The two sat in front of the portrait, looking out into the room.
"A very interesting proposition has come up. Two, in fact. One, that you should marry his daughter, Matilda. She will be sixteen soon, and the Baron intends that she is married before she gets much older. We are thinking at the end of summer next year, just after she turns seventeen. This will give us plenty of time to set the arrangements and provide a ceremony befitting your nobility. She shows talent as a witch, more I daresay than the Baron himself, but we do not have to tell him that. I believe our line will be all the stronger for her talents, not to mention the land you will inherit will strengthen our trade," Lord Slytherin said, his mouth turning upwards in a sly smile that Salazar knew well. His father did not always wear such an expression—he claimed control of his emotions and face was part of his knack for politics of the court—but when he did, not even his thick, graying beard could hide it.
"If that is your will, then I will follow it, father," Salazar said.
"You do not sound too pleased."
"I am not displeased. I simply do not know the girl well. I do not love her."
"Marriages of our nobility do not primarily concern love."
"You love mother."
"I learned to love your mother. I, too, did not know her nearly at all when we were married. We had met once, briefly."

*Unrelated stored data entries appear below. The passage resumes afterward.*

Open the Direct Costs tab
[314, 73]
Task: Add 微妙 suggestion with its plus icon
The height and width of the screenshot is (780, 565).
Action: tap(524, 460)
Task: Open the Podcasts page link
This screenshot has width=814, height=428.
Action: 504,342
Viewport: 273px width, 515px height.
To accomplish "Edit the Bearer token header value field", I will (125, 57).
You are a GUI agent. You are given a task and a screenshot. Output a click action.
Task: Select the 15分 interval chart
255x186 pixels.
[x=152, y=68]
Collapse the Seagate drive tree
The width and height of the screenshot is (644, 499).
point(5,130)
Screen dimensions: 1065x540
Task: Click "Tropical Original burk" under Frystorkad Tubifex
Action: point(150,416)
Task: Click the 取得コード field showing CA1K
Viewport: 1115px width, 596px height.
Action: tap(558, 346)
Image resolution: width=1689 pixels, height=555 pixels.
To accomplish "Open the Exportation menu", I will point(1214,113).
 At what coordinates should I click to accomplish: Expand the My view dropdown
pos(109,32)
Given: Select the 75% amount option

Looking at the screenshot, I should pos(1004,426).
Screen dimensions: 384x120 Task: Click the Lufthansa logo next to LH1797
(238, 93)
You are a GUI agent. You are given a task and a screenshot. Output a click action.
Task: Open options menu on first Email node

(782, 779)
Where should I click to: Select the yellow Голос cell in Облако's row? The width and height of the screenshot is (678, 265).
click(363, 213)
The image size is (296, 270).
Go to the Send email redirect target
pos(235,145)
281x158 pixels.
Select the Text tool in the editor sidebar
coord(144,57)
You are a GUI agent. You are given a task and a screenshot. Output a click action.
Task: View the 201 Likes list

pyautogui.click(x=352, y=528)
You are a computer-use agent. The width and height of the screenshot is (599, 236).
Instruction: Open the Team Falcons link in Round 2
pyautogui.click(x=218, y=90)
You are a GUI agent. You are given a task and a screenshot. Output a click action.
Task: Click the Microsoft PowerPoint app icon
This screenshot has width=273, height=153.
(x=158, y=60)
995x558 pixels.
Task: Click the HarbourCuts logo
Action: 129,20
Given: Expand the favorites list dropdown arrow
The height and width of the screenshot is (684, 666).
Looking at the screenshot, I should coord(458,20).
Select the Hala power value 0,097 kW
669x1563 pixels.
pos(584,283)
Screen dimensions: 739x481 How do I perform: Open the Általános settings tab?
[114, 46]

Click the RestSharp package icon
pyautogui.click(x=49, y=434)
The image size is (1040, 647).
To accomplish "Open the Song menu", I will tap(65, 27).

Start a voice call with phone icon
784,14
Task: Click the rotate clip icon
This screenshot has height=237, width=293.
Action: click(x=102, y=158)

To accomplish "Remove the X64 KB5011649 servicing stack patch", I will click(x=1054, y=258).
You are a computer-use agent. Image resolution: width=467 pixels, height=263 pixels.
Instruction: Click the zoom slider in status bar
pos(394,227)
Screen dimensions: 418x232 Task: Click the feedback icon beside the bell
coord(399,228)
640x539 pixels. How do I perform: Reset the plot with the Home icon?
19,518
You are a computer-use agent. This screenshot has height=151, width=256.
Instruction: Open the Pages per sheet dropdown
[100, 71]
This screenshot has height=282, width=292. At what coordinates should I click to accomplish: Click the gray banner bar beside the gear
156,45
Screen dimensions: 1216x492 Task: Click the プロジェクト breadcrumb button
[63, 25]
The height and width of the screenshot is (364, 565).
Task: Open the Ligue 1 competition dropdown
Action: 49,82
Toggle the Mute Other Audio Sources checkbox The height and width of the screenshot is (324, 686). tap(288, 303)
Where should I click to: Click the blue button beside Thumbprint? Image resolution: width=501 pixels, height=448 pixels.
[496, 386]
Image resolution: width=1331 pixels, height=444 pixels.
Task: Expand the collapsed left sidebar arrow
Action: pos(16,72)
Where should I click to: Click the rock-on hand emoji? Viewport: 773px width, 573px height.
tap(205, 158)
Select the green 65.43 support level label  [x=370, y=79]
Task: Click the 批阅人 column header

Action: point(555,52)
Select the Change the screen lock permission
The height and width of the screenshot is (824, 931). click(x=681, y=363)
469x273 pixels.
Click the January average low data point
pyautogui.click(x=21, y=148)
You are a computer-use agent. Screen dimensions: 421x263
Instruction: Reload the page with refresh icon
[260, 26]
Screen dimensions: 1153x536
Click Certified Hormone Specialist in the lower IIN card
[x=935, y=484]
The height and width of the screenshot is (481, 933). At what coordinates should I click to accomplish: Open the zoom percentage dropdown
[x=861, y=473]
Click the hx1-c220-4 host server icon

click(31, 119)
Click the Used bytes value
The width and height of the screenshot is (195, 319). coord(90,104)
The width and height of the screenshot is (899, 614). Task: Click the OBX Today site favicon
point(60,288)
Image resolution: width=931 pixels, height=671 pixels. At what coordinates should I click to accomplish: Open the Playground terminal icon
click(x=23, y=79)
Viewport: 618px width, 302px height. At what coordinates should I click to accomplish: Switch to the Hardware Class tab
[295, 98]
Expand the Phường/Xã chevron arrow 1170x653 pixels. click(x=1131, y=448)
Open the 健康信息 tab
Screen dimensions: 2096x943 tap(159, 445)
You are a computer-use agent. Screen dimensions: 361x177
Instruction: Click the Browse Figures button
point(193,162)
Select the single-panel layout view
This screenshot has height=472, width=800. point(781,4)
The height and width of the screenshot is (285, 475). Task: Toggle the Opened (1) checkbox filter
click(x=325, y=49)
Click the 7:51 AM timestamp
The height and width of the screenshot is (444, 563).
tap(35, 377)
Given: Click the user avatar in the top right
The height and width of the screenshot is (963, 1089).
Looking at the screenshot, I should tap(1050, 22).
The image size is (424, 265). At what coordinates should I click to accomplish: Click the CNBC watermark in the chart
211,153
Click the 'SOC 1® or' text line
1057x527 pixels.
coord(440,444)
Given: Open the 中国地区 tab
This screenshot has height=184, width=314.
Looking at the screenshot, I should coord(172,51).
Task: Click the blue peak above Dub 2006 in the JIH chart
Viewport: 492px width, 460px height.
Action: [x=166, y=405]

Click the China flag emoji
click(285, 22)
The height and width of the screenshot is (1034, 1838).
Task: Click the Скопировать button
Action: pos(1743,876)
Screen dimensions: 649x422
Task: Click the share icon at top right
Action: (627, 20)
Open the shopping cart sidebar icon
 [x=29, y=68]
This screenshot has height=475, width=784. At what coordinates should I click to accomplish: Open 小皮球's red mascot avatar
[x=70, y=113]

"What if I do not learn to love her?"
"Then you will have to settle for loving your children, for I think you will find it difficult not to. Now, for the other proposition, one I believe will excite you more, but comes with some qualification.
As you know, our kind is still met with skepticism. Though we are allowed our titles, our Kings and Queens have been mistrustful of those who wield… different powers than them. Not since Merlin have they allowed a wizard as their counsel. King Edgar of England is different. He has heard of Godric's deeds fighting for his country and thinks it may be wise to have a wizard nearby. He sent a messenger to me some weeks back asking me to be this counsel. I replied that there were more powerful wizards in the country that would serve him better. In part, I said this because it is true; I am a skilled wizard, but I know I am not a great one. I also said this to ensure that we keep our trade, with you unmarried and not yet as expert in politics as you are in magic, I believe it is prudent for me to continue to oversee our wealth."
"So, father, are you sending me to England?"
"Yes, but you are not to simply have the role. It still must be earned, and your competition will not be easy. Whether he will summon all of them to his court, I know not, my word was only a recommendation. I told the King that he should consider Godric, as well as two witches whom I know to have great power. Helga Hufflepuff and Rowena Ravenclaw."